Alumni Spotlight: David Michaels, Ph.D., M.P.H.
If you want to learn how to use health policy to improve public health and change lives, become an RWJF Health Policy Fellow, advises David Michaels, Ph.D., M.P.H., whose advice reflects his experience as a fellow during President Clinton’s first term in office.
Health reform was the hot-button issue at the time, and Michaels was the only fellow assigned to the House in more than a decade. He served in a House committee that had no expertise in health care delivery, so Michaels became the resident expert.
“Being an RWJF Health Policy Fellow dramatically changed the trajectory of my career,” said Michaels, who is now Assistant Secretary of Labor for Occupational Safety and Health in the U.S. Department of Labor. “I arrived and immediately was thrown into health reform. I helped staff the committee in a number of hearings and activities,” said Michaels. “Congress didn’t pass anything that year, but I received an unmatched education in the political process.”

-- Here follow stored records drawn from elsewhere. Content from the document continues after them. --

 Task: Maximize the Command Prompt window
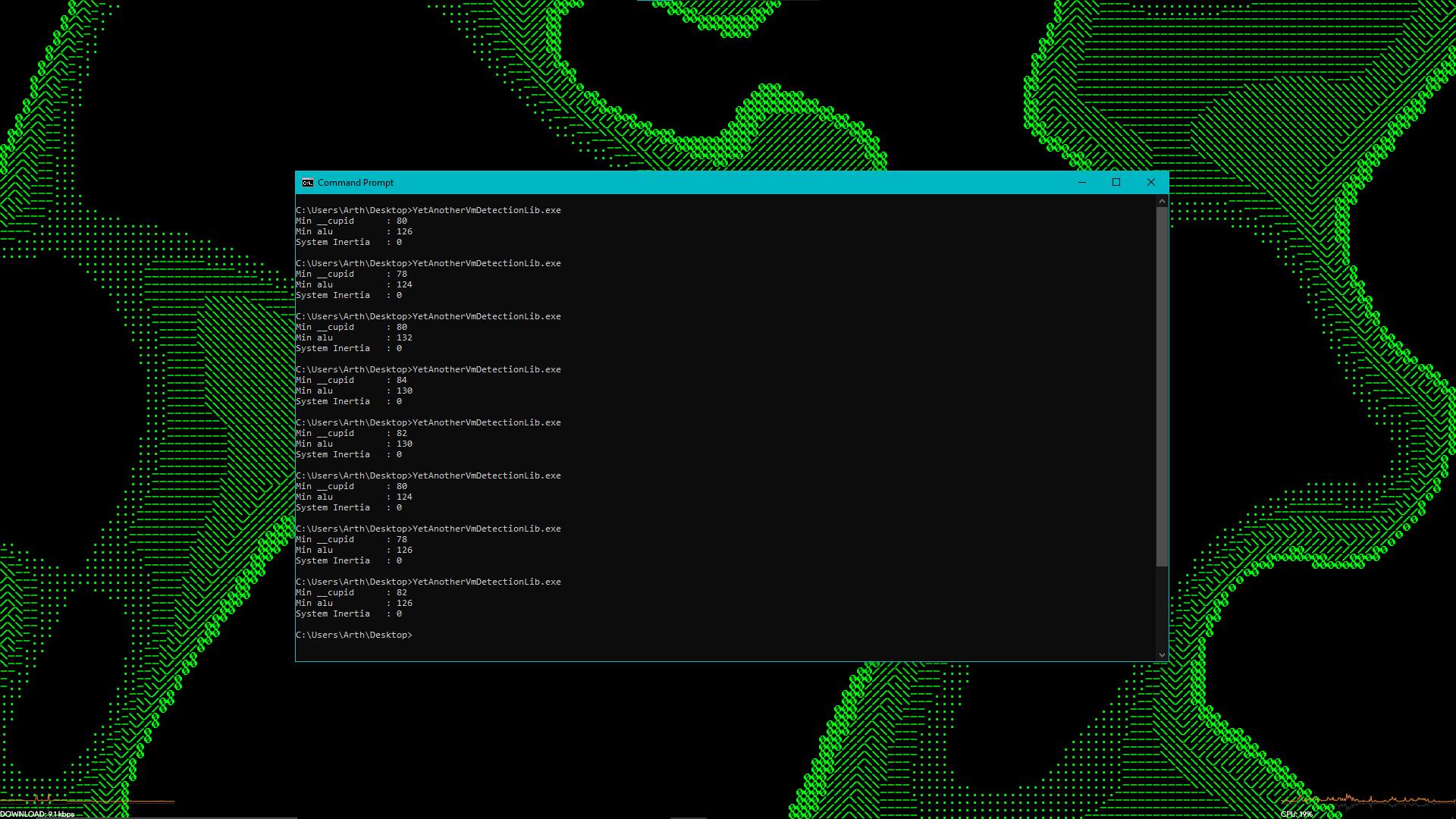pyautogui.click(x=1116, y=183)
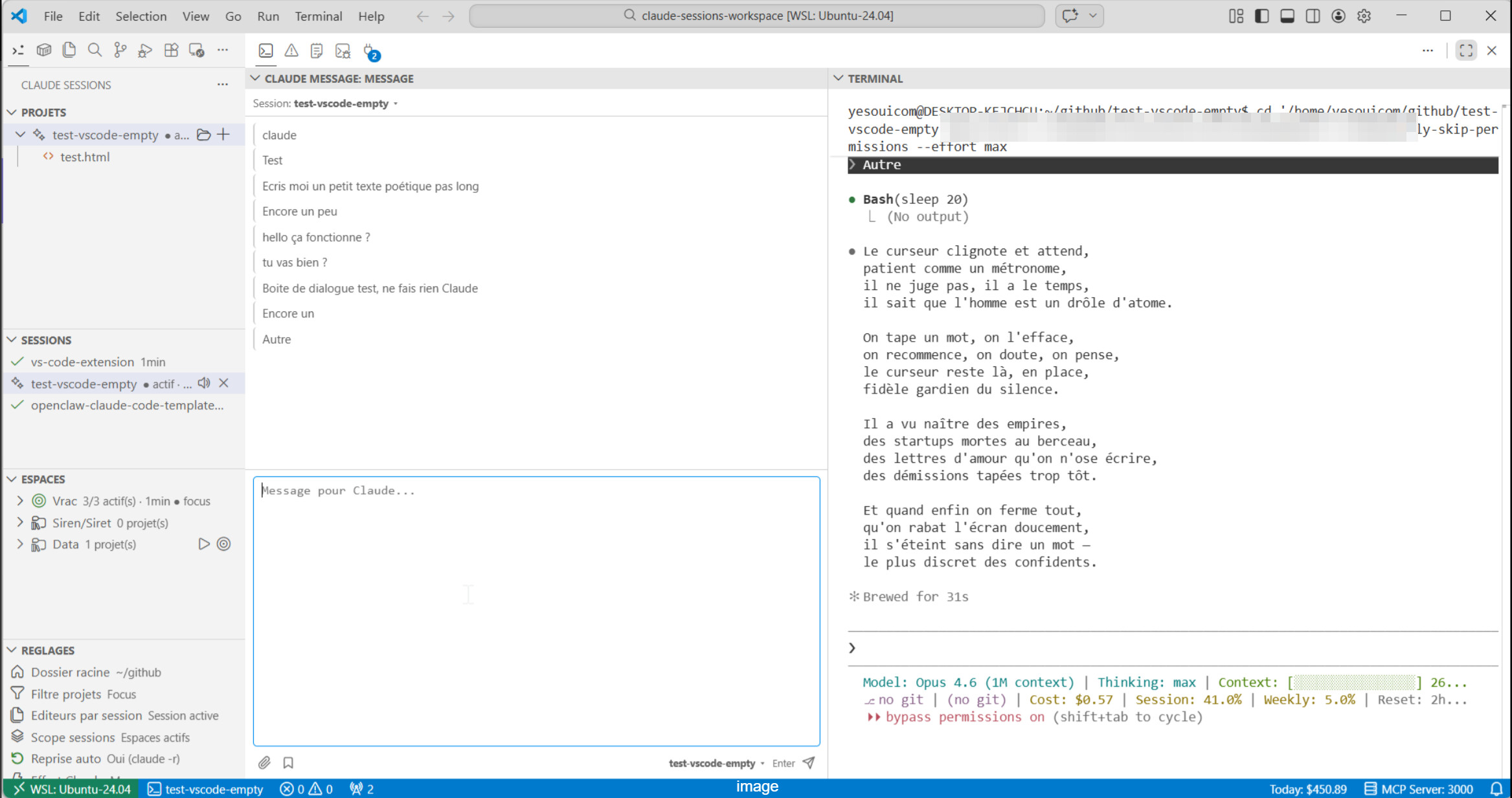Open the Session test-vscode-empty dropdown
The height and width of the screenshot is (798, 1512).
(x=346, y=104)
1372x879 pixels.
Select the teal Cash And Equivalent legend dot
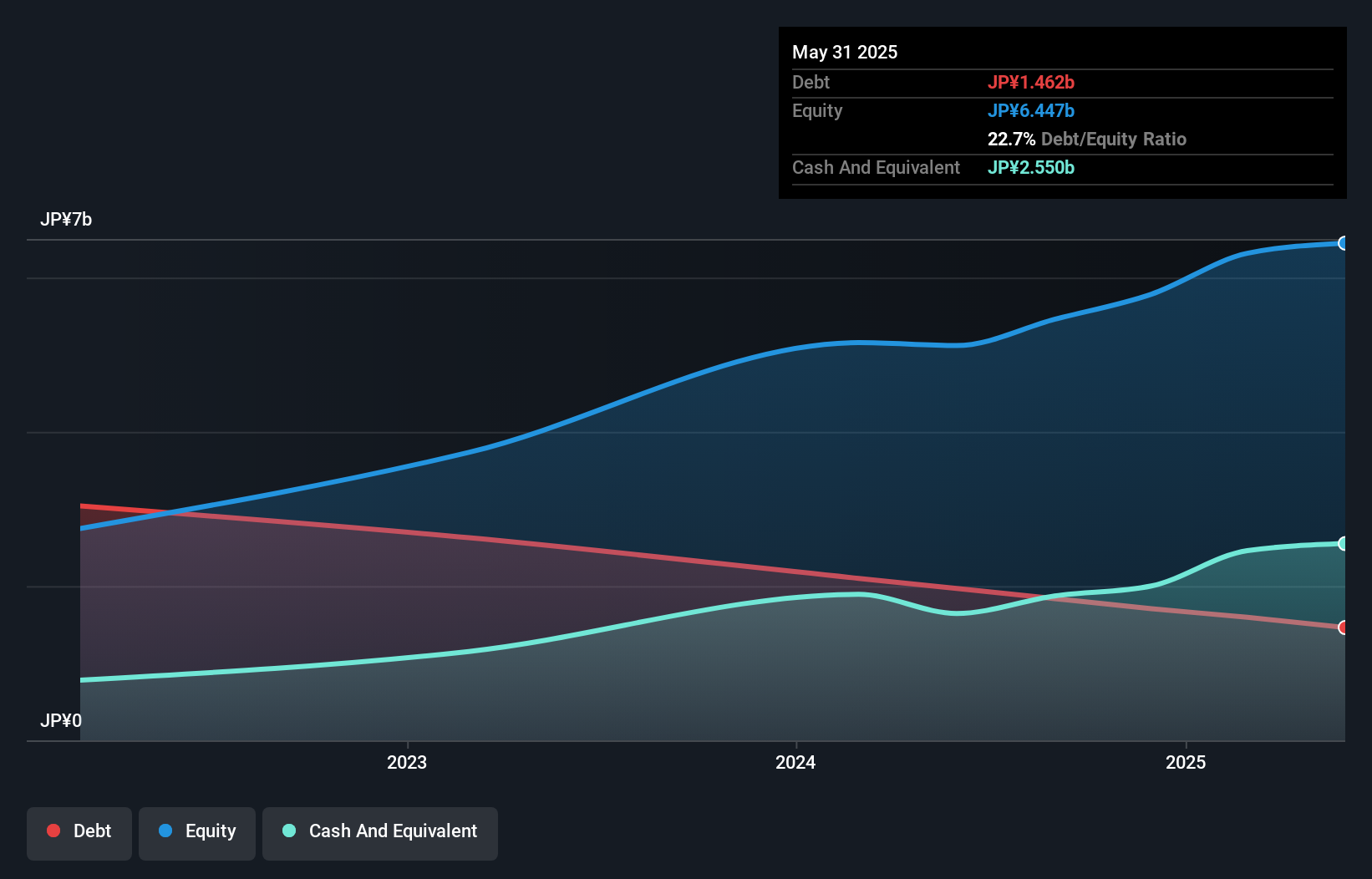288,831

Before Michaels became a fellow, he was an epidemiologist “crunching numbers.” He was always curious about how those numbers were used, and how they could help shape health care policy. This curiosity led him to an RWJF Health Policy Fellowship, which laid the groundwork for an influential career in environmental and occupational health policy.
After his term as an RWJF Health Policy Fellow, Michaels returned to teaching epidemiology, but became more involved and well known for his work on the intersection of policy and science. In 1997 he received a call from the White House inviting him to become the Department of Energy's Assistant Secretary for Environment, Safety and Health. They were looking for someone with a technical background, experience in Washington, D.C., and an understanding of how policy is made. Michaels was a perfect fit, and he became responsible for protecting the health and safety of workers, neighboring communities and the environment surrounding the nation's nuclear weapons facilities.
His first task was to meet with a group of sick workers in Oak Ridge, Tenn., who believed their illnesses were caused by exposure while making nuclear weapons. Once in Oak Ridge, it became clear to Michaels that the workers needed a fair adjudication of their cases without the Department of Energy’s involvement. “I really understood that legislation was needed to help these workers.”
Michaels developed a policy solution that Congress enactedas the Energy Employees Occupational Illness Compensation Program, which provided more than $5 billion to sick workers and their families. He also issued a standard for workers’ exposure to beryllium that was 10 times stronger than the Occupational Safety and Health Administration (OSHA) standard. “One of the things I looked at was that people were producing science to support their advocacy needs rather than to determine policies in an objective way. When I left the administration in 2001, I continued to look at those issues. I put together a group of scientists, including the former head of OSHA, and created a working group on this issue,” said Michaels.
Since his fellowship, Michaels has been widely recognized for his work with awards, including the American Association for the Advancement of Science's Scientific Freedom and Responsibility Award, the American Public Health Association's David P. Rall Award for Advocacy in Public Health, and the U.S. Department of Energy's Meritorious Service Award. Most recently, Sigma Xi, the Scientific Research Society, named him the winner of its John P. McGovern Science and Society Award.
In his current role as Assistant Secretary of Labor for Occupational Safety and Health, Michaels continues to employ the skills he developed as a fellow to identify and frame solutions so they are understandable and appealing to different stakeholders and to members of Congress in both parties. He has found that his past experiences in Washington, D.C., have helped him as he continues to testify before Congress. “I know how to describe an issue in a way that engages members of Congress.”
Michaels meets with new RWJF Health Policy Fellows each year to discuss his experiences, and remains in close contact with his cohort. “You develop a very close camaraderie with fellows in your cohort, and that network is an invaluable resource that lasts long past the fellowship. I found the fellows who came before me phenomenally helpful,” said Michaels.
The health policy training and experience he received as an RWJF Health Policy Fellow enabled Michaels to improve the health and safety of workers and communities in a way that might not have been possible otherwise. Michaels reflects, “Being a fellow allowed me to expand the impact that I could have on improving the health of Americans.”